_Aim of the task:_
Can you resume the article on music file-sharing and the recording industry's fight against it, carrying it on from its final sentence?

_Document section:_
Indeed, the fall of centralised free music site Napster, after the RIAA won its case, was far from the end of the on-line music free-for-all; after it shut, a host of decentralised file-sharing services emerged and Internet users switched to the new systems. The recording industry sets its loss in CD sales since 1999 from on-line piracy at 25 percent.

Even though the proportion of Internet users downloading music files to their computers is unchanged between May 2003 and April 2001, at 29 percent, Pew points out that one must bear in mind the increase in the number of music downloaders in that time. In April 2001, Pew reported a downloading population of 30 million American adults, while this recent report sets it at 35 million.

More bad news came for the RIAA earlier this year when it lost a landmark case against the Morpheus and Grokster peer-to-peer software providers when a judge ruled that the software is legal even if what it is being used for, distributing copyrighted film and music, was illegal.

_Source data:_
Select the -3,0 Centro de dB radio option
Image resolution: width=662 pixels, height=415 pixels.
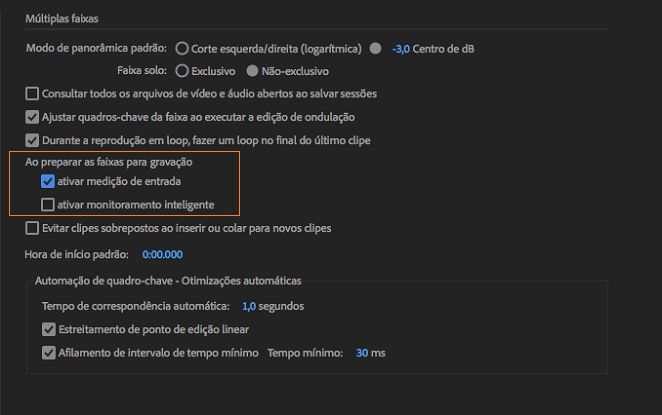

_Response to the exercise:_
RIAA did win its case against Verizon in January, however, which was forced to give the RIAA names of subscribers who were suspected of copyright infringement. Verizon later appealed the ruling.

As of July 28, according to Pew's report, the RIAA had issued close to 1,000 subpoenas requesting information from ISPs to identify and contact people potentially guilty of copyright infringement.

Pew's report is based on daily tracking of Internet usage in America. The results came from telephone surveys conducted by Princeton Survey Research Associates among a sample of 2,515 adults over 18.